■ **THE EXERCISE**: Reproduce the data below, swapping every occurrence of "GUI agent" for "interface agent" and leaving everything else unchanged.

---

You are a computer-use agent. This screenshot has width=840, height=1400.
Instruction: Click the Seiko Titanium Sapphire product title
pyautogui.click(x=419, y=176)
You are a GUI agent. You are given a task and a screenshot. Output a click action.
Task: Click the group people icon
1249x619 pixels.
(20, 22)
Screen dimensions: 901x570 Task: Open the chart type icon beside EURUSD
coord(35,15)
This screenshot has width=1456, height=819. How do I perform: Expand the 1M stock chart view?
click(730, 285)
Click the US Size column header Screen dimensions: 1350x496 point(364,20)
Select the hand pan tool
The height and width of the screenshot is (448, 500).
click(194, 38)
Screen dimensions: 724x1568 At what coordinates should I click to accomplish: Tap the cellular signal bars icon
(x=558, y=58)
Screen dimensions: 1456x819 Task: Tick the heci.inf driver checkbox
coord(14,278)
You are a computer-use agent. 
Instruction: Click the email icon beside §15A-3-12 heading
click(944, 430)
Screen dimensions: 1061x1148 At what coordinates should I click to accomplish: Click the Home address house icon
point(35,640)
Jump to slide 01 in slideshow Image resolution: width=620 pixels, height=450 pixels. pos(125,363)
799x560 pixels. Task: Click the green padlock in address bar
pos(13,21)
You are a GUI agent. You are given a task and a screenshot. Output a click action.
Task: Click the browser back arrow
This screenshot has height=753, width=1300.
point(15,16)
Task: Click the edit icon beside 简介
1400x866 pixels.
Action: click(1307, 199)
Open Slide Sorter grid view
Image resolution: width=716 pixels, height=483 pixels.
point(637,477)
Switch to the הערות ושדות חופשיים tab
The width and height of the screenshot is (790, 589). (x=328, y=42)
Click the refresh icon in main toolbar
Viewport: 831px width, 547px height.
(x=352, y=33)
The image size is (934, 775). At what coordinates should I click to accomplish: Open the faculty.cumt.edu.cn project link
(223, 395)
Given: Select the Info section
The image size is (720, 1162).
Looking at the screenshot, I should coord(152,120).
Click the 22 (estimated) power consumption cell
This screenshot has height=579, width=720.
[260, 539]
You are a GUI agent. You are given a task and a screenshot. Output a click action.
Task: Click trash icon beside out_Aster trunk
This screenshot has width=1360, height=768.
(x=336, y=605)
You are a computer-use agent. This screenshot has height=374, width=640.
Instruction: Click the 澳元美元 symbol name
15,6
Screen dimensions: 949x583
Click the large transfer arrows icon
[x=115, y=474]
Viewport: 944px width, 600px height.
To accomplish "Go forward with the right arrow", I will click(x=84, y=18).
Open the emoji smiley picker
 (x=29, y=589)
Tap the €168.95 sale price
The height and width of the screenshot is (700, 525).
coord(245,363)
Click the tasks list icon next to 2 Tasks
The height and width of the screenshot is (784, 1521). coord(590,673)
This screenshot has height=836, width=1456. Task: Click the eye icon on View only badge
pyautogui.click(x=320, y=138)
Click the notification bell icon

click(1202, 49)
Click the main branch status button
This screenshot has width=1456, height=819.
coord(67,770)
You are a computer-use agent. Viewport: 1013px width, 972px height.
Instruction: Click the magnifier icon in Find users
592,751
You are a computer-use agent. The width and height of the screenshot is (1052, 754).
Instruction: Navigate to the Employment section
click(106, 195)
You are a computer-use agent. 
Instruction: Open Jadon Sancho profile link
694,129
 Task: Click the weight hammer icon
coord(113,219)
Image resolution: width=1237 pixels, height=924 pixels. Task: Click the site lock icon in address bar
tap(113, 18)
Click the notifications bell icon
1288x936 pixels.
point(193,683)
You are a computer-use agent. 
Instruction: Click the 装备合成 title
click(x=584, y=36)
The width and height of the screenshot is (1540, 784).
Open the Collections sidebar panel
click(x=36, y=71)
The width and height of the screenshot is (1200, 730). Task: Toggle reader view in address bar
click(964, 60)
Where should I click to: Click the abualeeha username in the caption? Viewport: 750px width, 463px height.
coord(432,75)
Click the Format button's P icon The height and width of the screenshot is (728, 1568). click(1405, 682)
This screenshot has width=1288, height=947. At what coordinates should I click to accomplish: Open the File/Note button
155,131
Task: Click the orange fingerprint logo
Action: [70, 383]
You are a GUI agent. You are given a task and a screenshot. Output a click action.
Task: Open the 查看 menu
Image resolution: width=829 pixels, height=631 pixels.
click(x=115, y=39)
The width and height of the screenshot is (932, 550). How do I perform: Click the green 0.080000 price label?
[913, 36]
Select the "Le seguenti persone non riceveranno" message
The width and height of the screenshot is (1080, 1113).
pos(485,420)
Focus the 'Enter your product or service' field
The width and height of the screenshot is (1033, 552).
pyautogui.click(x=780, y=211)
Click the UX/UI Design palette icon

---

■ **RESULT**:
You are a computer-use agent. This screenshot has width=840, height=1400.
Instruction: Click the Seiko Titanium Sapphire product title
pyautogui.click(x=419, y=176)
You are a interface agent. You are given a task and a screenshot. Output a click action.
Task: Click the group people icon
1249x619 pixels.
(20, 22)
Screen dimensions: 901x570 Task: Open the chart type icon beside EURUSD
coord(35,15)
This screenshot has width=1456, height=819. How do I perform: Expand the 1M stock chart view?
click(730, 285)
Click the US Size column header Screen dimensions: 1350x496 point(364,20)
Select the hand pan tool
The height and width of the screenshot is (448, 500).
click(194, 38)
Screen dimensions: 724x1568 At what coordinates should I click to accomplish: Tap the cellular signal bars icon
(x=558, y=58)
Screen dimensions: 1456x819 Task: Tick the heci.inf driver checkbox
coord(14,278)
You are a computer-use agent. 
Instruction: Click the email icon beside §15A-3-12 heading
click(944, 430)
Screen dimensions: 1061x1148 At what coordinates should I click to accomplish: Click the Home address house icon
point(35,640)
Jump to slide 01 in slideshow Image resolution: width=620 pixels, height=450 pixels. pos(125,363)
799x560 pixels. Task: Click the green padlock in address bar
pos(13,21)
You are a interface agent. You are given a task and a screenshot. Output a click action.
Task: Click the browser back arrow
This screenshot has height=753, width=1300.
point(15,16)
Task: Click the edit icon beside 简介
1400x866 pixels.
Action: click(1307, 199)
Open Slide Sorter grid view
Image resolution: width=716 pixels, height=483 pixels.
point(637,477)
Switch to the הערות ושדות חופשיים tab
The width and height of the screenshot is (790, 589). (x=328, y=42)
Click the refresh icon in main toolbar
Viewport: 831px width, 547px height.
(x=352, y=33)
The image size is (934, 775). At what coordinates should I click to accomplish: Open the faculty.cumt.edu.cn project link
(223, 395)
Given: Select the Info section
The image size is (720, 1162).
Looking at the screenshot, I should coord(152,120).
Click the 22 (estimated) power consumption cell
This screenshot has height=579, width=720.
[260, 539]
You are a interface agent. You are given a task and a screenshot. Output a click action.
Task: Click trash icon beside out_Aster trunk
This screenshot has width=1360, height=768.
(x=336, y=605)
You are a computer-use agent. This screenshot has height=374, width=640.
Instruction: Click the 澳元美元 symbol name
15,6
Screen dimensions: 949x583
Click the large transfer arrows icon
[x=115, y=474]
Viewport: 944px width, 600px height.
To accomplish "Go forward with the right arrow", I will click(x=84, y=18).
Open the emoji smiley picker
 (x=29, y=589)
Tap the €168.95 sale price
The height and width of the screenshot is (700, 525).
coord(245,363)
Click the tasks list icon next to 2 Tasks
The height and width of the screenshot is (784, 1521). coord(590,673)
This screenshot has height=836, width=1456. Task: Click the eye icon on View only badge
pyautogui.click(x=320, y=138)
Click the notification bell icon

click(1202, 49)
Click the main branch status button
This screenshot has width=1456, height=819.
coord(67,770)
You are a computer-use agent. Viewport: 1013px width, 972px height.
Instruction: Click the magnifier icon in Find users
592,751
You are a computer-use agent. The width and height of the screenshot is (1052, 754).
Instruction: Navigate to the Employment section
click(106, 195)
You are a computer-use agent. 
Instruction: Open Jadon Sancho profile link
694,129
 Task: Click the weight hammer icon
coord(113,219)
Image resolution: width=1237 pixels, height=924 pixels. Task: Click the site lock icon in address bar
tap(113, 18)
Click the notifications bell icon
1288x936 pixels.
point(193,683)
You are a computer-use agent. 
Instruction: Click the 装备合成 title
click(x=584, y=36)
The width and height of the screenshot is (1540, 784).
Open the Collections sidebar panel
click(x=36, y=71)
The width and height of the screenshot is (1200, 730). Task: Toggle reader view in address bar
click(964, 60)
Where should I click to: Click the abualeeha username in the caption? Viewport: 750px width, 463px height.
coord(432,75)
Click the Format button's P icon The height and width of the screenshot is (728, 1568). click(1405, 682)
This screenshot has width=1288, height=947. At what coordinates should I click to accomplish: Open the File/Note button
155,131
Task: Click the orange fingerprint logo
Action: [70, 383]
You are a interface agent. You are given a task and a screenshot. Output a click action.
Task: Open the 查看 menu
Image resolution: width=829 pixels, height=631 pixels.
click(x=115, y=39)
The width and height of the screenshot is (932, 550). How do I perform: Click the green 0.080000 price label?
[913, 36]
Select the "Le seguenti persone non riceveranno" message
The width and height of the screenshot is (1080, 1113).
pos(485,420)
Focus the 'Enter your product or service' field
The width and height of the screenshot is (1033, 552).
pyautogui.click(x=780, y=211)
Click the UX/UI Design palette icon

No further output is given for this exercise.